Fagin has received numerous professional awards for his work. He is a Member of the National Academy of Sciences, National Academy of Engineering, and American Academy of Arts and Sciences. He is an IBM Fellow, ACM Fellow, IEEE Fellow, Fellow of the American Association for the Advancement of Science, and Fellow of Asia-Pacific Artificial Intelligence Association. One of his papers won the Gödel Prize. He received a Docteur Honoris Causa from the University of Paris, and a Laurea Honoris Causa from the University of Calabria in Italy. The IEEE granted him the IEEE W. Wallace McDowell Award and the IEEE Technical Achievement Award (now known as the Edward J. McCluskey Technical Achievement Award ); and the ACM granted him the ACM SIGMOD Edgar F. Codd Innovations Award. The European Association for Theoretical Computer Science (in conjunction with the ACM Special Interest Group for Logic and Computation, the European Association for Computer Science Logic, and the Kurt Gödel Society) granted him and the co-authors of two of his papers, the Alonzo Church Award for Logic and Computation. IBM granted him eight IBM Outstanding Innovation Awards, two IBM supplemental Patent Issue Awards, given for key IBM patents, three IBM Outstanding Technical Achievement Awards, and two IBM Corporate Awards. He won Best Paper awards at the 1985 International Joint Conference on Artificial Intelligence, the 2001 ACM Symposium on Principles of Database Systems, the 2010 International Conference on Database Theory, and the 2015 International Conference on Database Theory. He won 10-year Test-of-Time Awards at the 2011 ACM Symposium on Principles of Database Systems, the 2013 International Conference on Database Theory, and the 2014 ACM Symposium on Principles of Database Systems.

== Work ==

=== Fagin's theorem ===
Fagin's theorem, which he proved in his PhD thesis, states that existential second-order logic coincides with the complexity class NP in the sense that a decision problem can be expressed in existential second-order logic if and only if it can be solved by a non-deterministic Turing machine in polynomial time. This work helped found the area of finite model theory.

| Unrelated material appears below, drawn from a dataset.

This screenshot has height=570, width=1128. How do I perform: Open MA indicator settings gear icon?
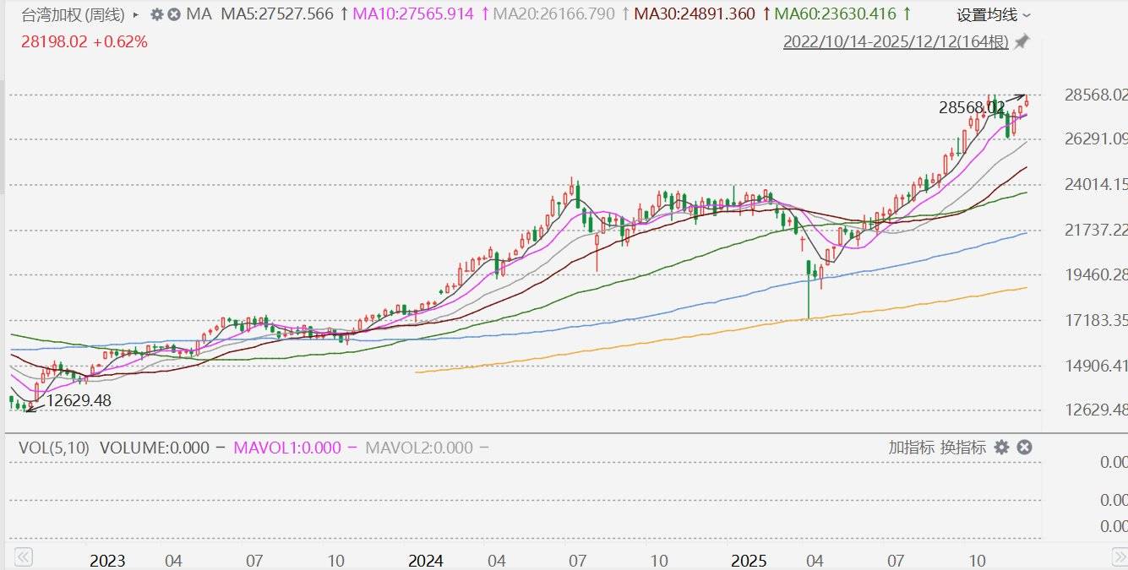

=== Other contributions ===
Another result that he proved in his PhD thesis is that first-order logic has a zero-one law, which says that if S is a first-order sentence with only relational symbols (no function or constant symbols), then the fraction of n-node structures that satisfy S converges as n goes to infinity, and in fact converges to 0 or 1. This result was proved independently by Glebskiĭ and co-authors earlier (1969) in Russia, with a very different proof.

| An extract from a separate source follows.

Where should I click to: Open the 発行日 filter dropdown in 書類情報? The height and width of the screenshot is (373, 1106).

He is also known for his work on higher normal forms in database theory, particularly 4NF, 5NF and DK/NF.

Besides Fagin's theorem, other concepts named after Fagin are "Fagin's algorithm" for score aggregation, the "Fagin-inverse" for data exchange, and "Fagin games" and "Ajtai–Fagin games" for proving inexpressibility results in logic.

== Publications ==
Fagin has authored or co-authored numerous articles and a book:
- Ronald Fagin, Joseph Y. Halpern, Yoram Moses, and Moshe Y. Vardi. Reasoning about knowledge. MIT press (1995). Paperback edition (2003).

Articles, a selection:
- Ronald Fagin. "Generalized first-order spectra and polynomial-time recognizable sets". Complexity of Computation, ed. R. Karp, SIAM-AMS Proceedings, Vol. Vol. 7 (1974):43-73.
- Ronald Fagin, Jurg Nievergelt, Nicholas J. Pippenger, and H. Raymond Strong. "Extendible hashing—a fast access method for dynamic files." ACM Transactions on Database Systems (TODS) 4.3 (1979): 315–344.
- Ronald Fagin, Amnon Lotem, and Moni Naor. "Optimal aggregation algorithms for middleware." Journal of Computer and System Sciences 66 (2003): 614–656. (Special issue for selected papers from the 2001 ACM Symposium on Principles of Database Systems).
- Ronald Fagin, Phokion G. Kolaitis, Renee J Miller, and Lucian Popa. "Data exchange: semantics and query answering", Theoretical Computer Science 336 (2005): 89-124. (Special issue for selected papers from the 2003 International Conference on Database Theory).